Question

a 50 g sample of an unknown metal is heated to 90.0°c. it is placed in a perfectly insulated container along with 100 g of water at an initial temperature of 20°c. after a short time, the temperature of both the metal and water become equal at 25°c. the specific heat of water is 4.18 j/g°c in this temperature range. what is the specific heat capacity of the metal? record your answer with two significant figures. j/g°c

Explanation:

Step1: Determine heat gained by water

The heat - transfer formula is $Q = mc\Delta T$. For water, $m_{w}=100\ g$, $c_{w}=4.18\ J/g^{\circ}C$, $\Delta T_{w}=25 - 20=5^{\circ}C$. So $Q_{w}=m_{w}c_{w}\Delta T_{w}=100\times4.18\times5 = 2090\ J$.

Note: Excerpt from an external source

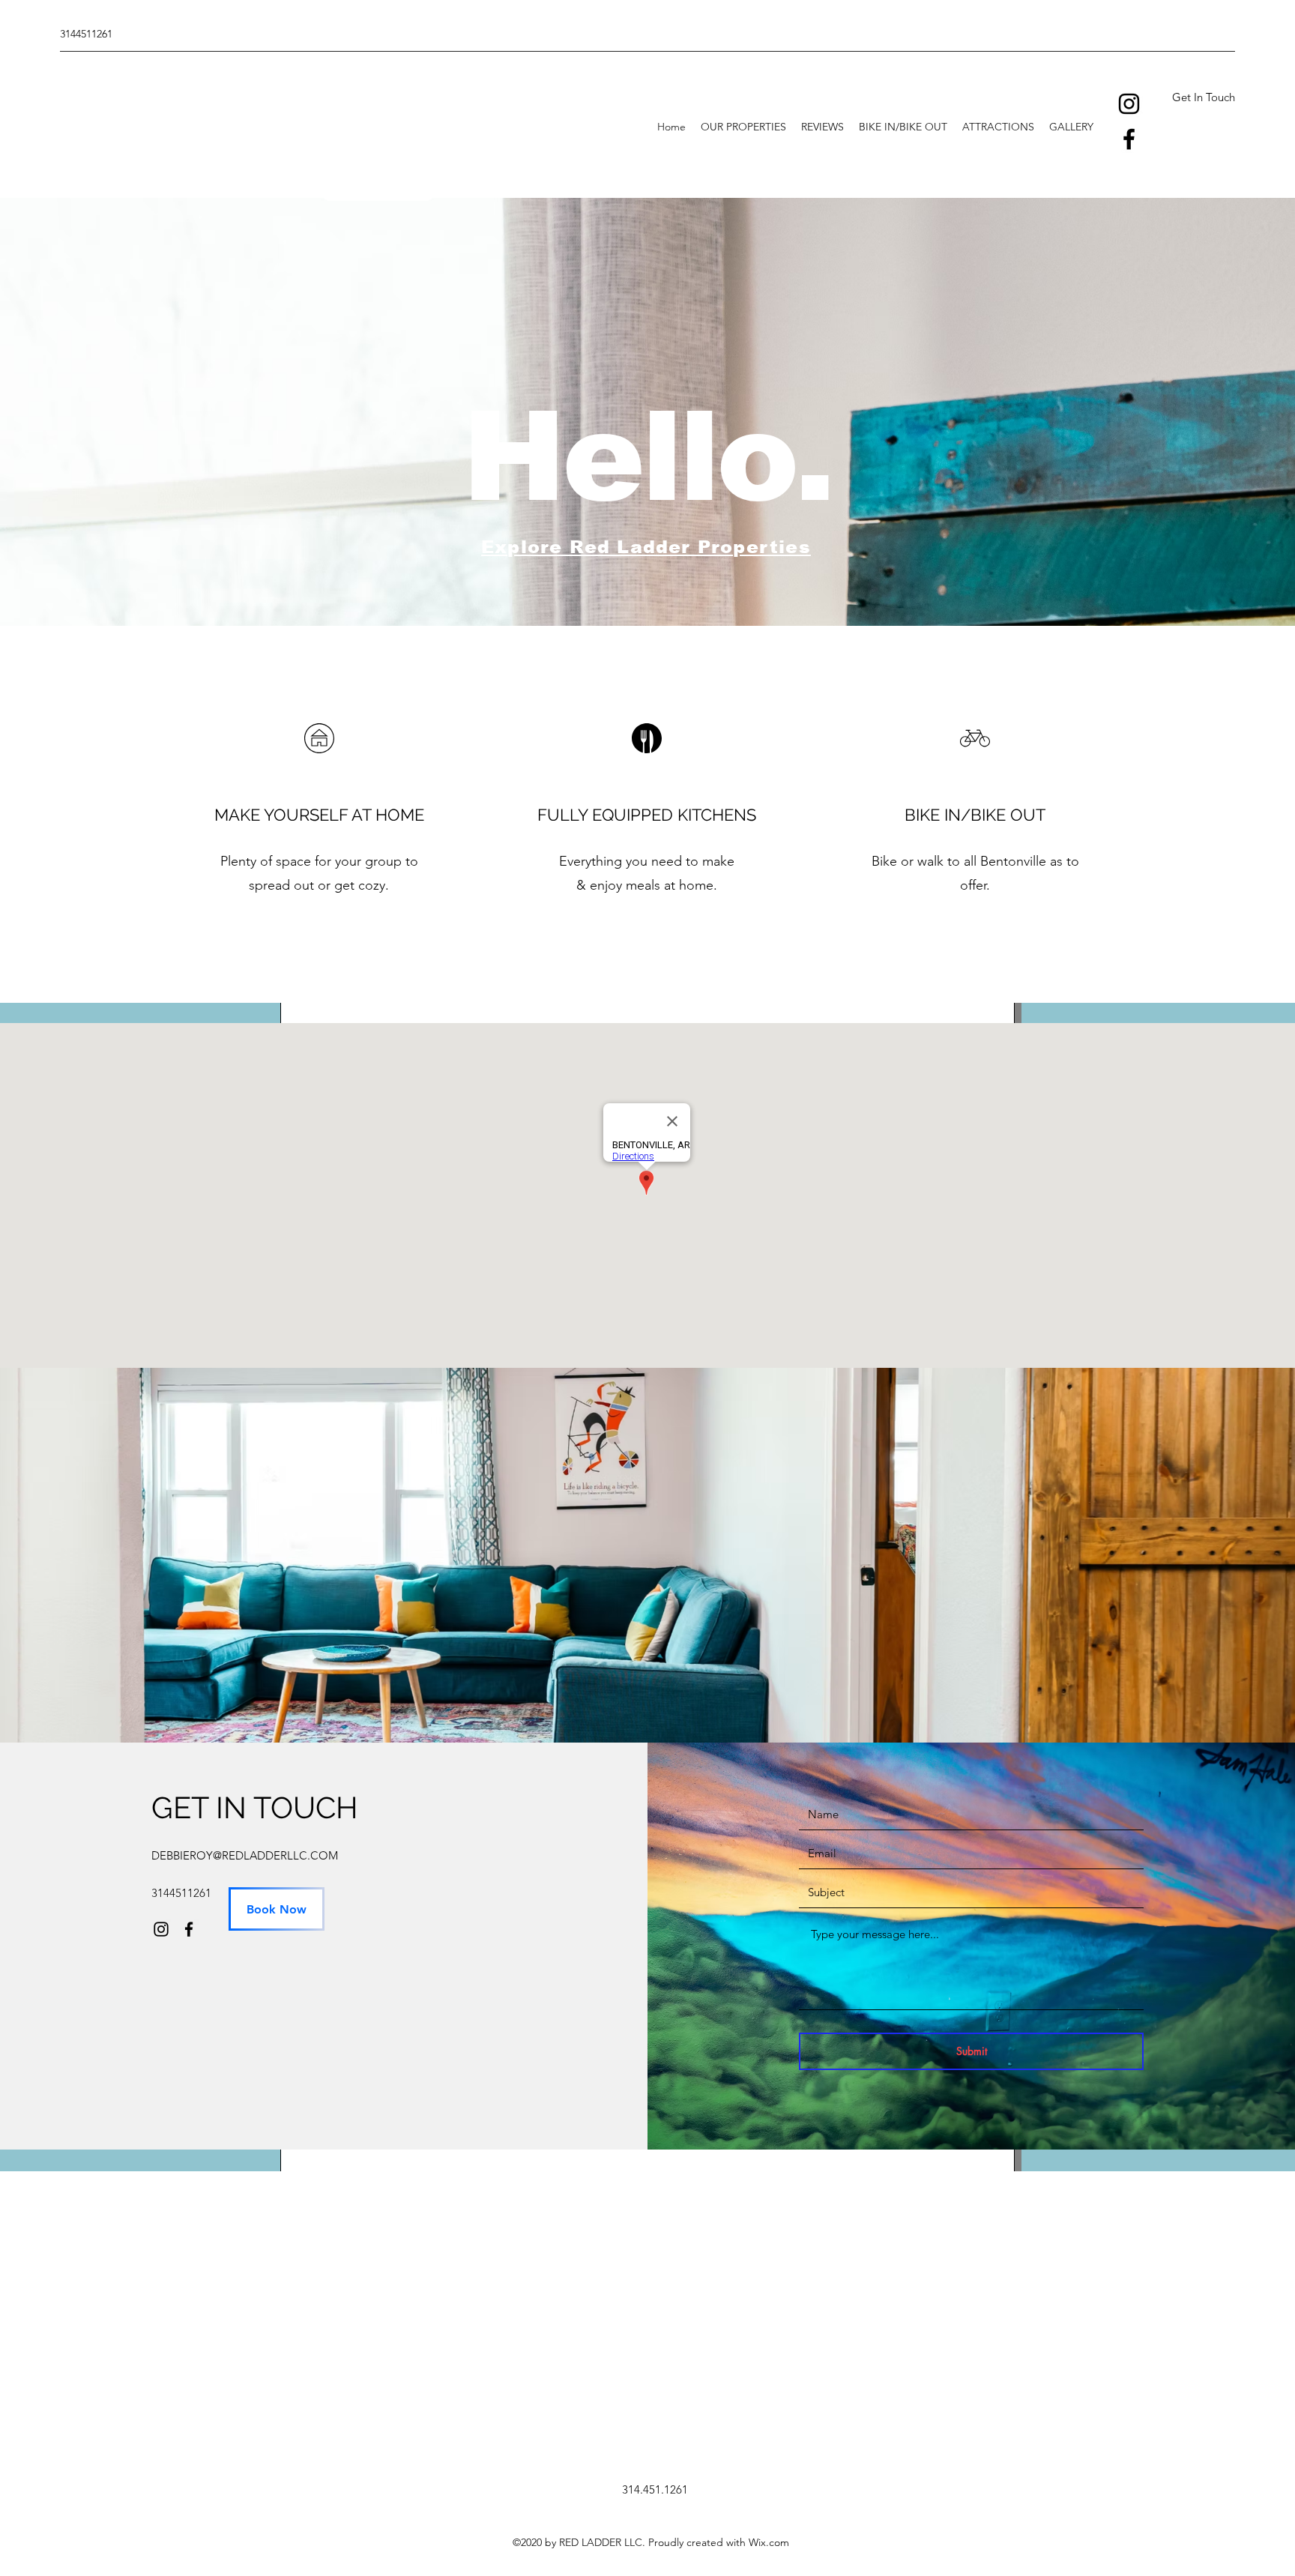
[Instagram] (1129, 104)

Step2: Determine heat lost by metal

In an insulated system, the heat lost by the metal ($Q_{m}$) is equal to the heat gained by the water ($Q_{w}$), so $Q_{m}=- 2090\ J$ (negative because heat is lost). The mass of the metal $m_{m}=50\ g$, and $\Delta T_{m}=25 - 90=-65^{\circ}C$.

Step3: Calculate specific heat of metal

Using the formula $Q = mc\Delta T$ for the metal, we can solve for $c_{m}$. Rearranging gives $c_{m}=\frac{Q_{m}}{m_{m}\Delta T_{m}}$. Substituting the values: $c_{m}=\frac{-2090}{50\times(-65)}\approx0.64\ J/g^{\circ}C$.

Answer:

$0.64$